This left him two choices, both unwelcome. With his communications disrupted and his lines of reinforcement snapped, he could stand and fight against the odds, opposing two converging armies, each one larger than his own. Or he could retreat and save his army while there was time, consolidating south of the river to strike back when the chance came. Whichever he did, one thing was clear: the choice must be made quickly. All those sight-drafts he had signed were coming due at once. The long winter’s bluff was over. The uses of psychological warfare were exhausted. He was faced now with the actual bloody thing.

  He called at once a council of war to confer with his two ranking generals. One was Hardee, commander of the center, whose prominent forehead seemed to bulge with knowledge left over from what he had packed into the Tactics. The other was Beauregard. The hero of Sumter and Manassas had arrived three days ago; but there were no fifteen regiments in his train, only a handful of staff officers. Davis had long since warned that he could spare no more soldiers, and he meant it. But apparently he could spare this one, whom many considered the finest soldier of them all, and by sparing him solve the double problem of removing the Creole’s busy pen from the proximity of Richmond and silencing those critics who cried that the President had no thought for the western front.

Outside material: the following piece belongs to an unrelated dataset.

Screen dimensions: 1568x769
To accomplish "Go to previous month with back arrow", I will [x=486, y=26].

  Beauregard had come to Kentucky believing that Johnston was about to take the offensive with 70,000 men. When he arrived and learned the truth he reacted with a horror akin to that of Crittenden at Zollicoffer’s rashness, and like Crittenden he at first proposed an immediate withdrawal. By the time of the council of war, however, he had managed to absorb the shock. His mercurial spirits had risen to such an extent, in fact, that the news of the fall of Henry only increased his belligerency. At the council, held in his hotel room on the afternoon of the 7th—the general was indisposed, down with a cold while convalescing from a throat operation he had undergone just before leaving Virginia—he proposed in a husky voice that Johnston concentrate all his troops at Donelson, defeat Grant at that place, then turn on Buell and send him reeling back to the Ohio.

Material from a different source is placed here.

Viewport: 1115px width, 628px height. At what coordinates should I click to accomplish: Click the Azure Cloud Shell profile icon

  Johnston shook his head. He could not see it. To give all his attention to Grant would mean abandoning Nashville to Buell, and the loss of that transportation hub, with its accumulation of supplies, would mean the loss of subsistence for his army. Even if that army emerged victorious at Donelson—which was by no means certain, since Grant might well be knocking at the gate already, his invincible ironclads out in front and his numbers doubled by reinforcements from Missouri and Illinois—it would then find Buell astride its communications, possessed of its base, twice its strength, and fresh for fighting. Johnston’s army was all that stood between the Federals and the conquest of the Mississippi Valley. To risk its loss was to risk the loss of the Valley, and to lose the Valley, Johnston believed, was to lose the war in the West. It was like the poem about the horseshoe nail: Fort Henry was the nail.

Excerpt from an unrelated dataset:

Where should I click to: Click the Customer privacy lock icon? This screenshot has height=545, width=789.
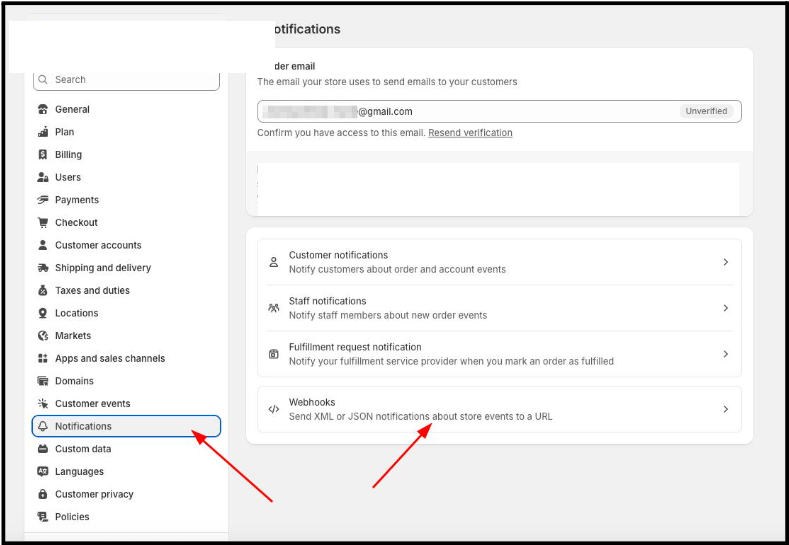click(x=42, y=494)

  Beauregard at last agreed. Along with Hardee he signed his name approving the document by which Johnston informed Richmond that, Henry having fallen and Donelson being about to fall, the army at Bowling Green would have to retreat behind the Cumberland. For the present at least, Kentucky must be given up.

  Preparations for the evacuation began at once. Four days later, with Buell still inching forward, the retrograde movement began. The garrison at Donelson was expected to hold out as long as possible, keeping Grant off Hardee’s flank and rear, then slip away, much as Tilghman’s infantry had slipped away from Henry, to join the main body around Nashville. Beauregard was up and about by then, helping all he could, but Johnston had a special use for him. Columbus, being outflanked, must also be abandoned. Severed already from headquarters control, it required a high-ranking leader who could exercise independent command. That meant Beauregard. After a final conference with Johnston, who reached Nashville with the van of his army one week after the council of war at Bowling Green, he started for Columbus. His instructions empowered him to give up that place, if in his judgment it was necessary or advisable to do so, then fall back to Island Ten, where the Mississippi swung a lazy S along the Tennessee line, and to Fort Pillow, another sixty airline miles downriver.

  Charged with the conduct of a retreat, the Creole’s spirits flagged again. His heart was heavy, he wrote to a friend in Virginia; “I am taking the helm when the ship is already on the breakers, and with but few sailors to man it. How it is to be extricated from its present perilous condition, Providence alone can determine.”

  Southeast of Columbus, the gloom was no less heavy for being fitful. During the week since the fall of its sister fort across the way, the atmosphere at Donelson had been feverish, with a rapid succession of brigadiers hastening preparations for the attack which each believed was imminent.

  First had come the fugitives from Henry, shamefaced and angry, with lurid details of the gunboats’ might and the host of Federals whose trap they had eluded. Brigadier General Bushrod Johnson assumed command the following day, an Ohio-born West Pointer who had left the army to teach school in Tennessee and, liking it, offered his services when that state seceded. Two days later, on the 9th, Gideon Pillow arrived from Clarksville. Relying on “the courage and fidelity of the brave officers and men under his command,” he exhorted them to “drive back the ruthless invaders from our soil and again raise the Confederate flag over Fort Henry.… Our battle cry, ‘Liberty or death.’ ” Simon Buckner marched in from Russellville next day. All this time, John B. Floyd was hovering nearby with his brigade; Johnston had told him to act on his own discretion, and he rather suspected the place of being a trap. By now Pillow had recovered from his notion of launching an offensive, but he wrote: “I will never surrender the position, and with God’s help I mean to maintain it.” Encouraged by this show of nerve, Floyd arrived on the 13th. Donelson’s fourth commander within a week, he got there at daybreak, in time to help repulse the first all-out land attack. Grant’s army had come up during the night.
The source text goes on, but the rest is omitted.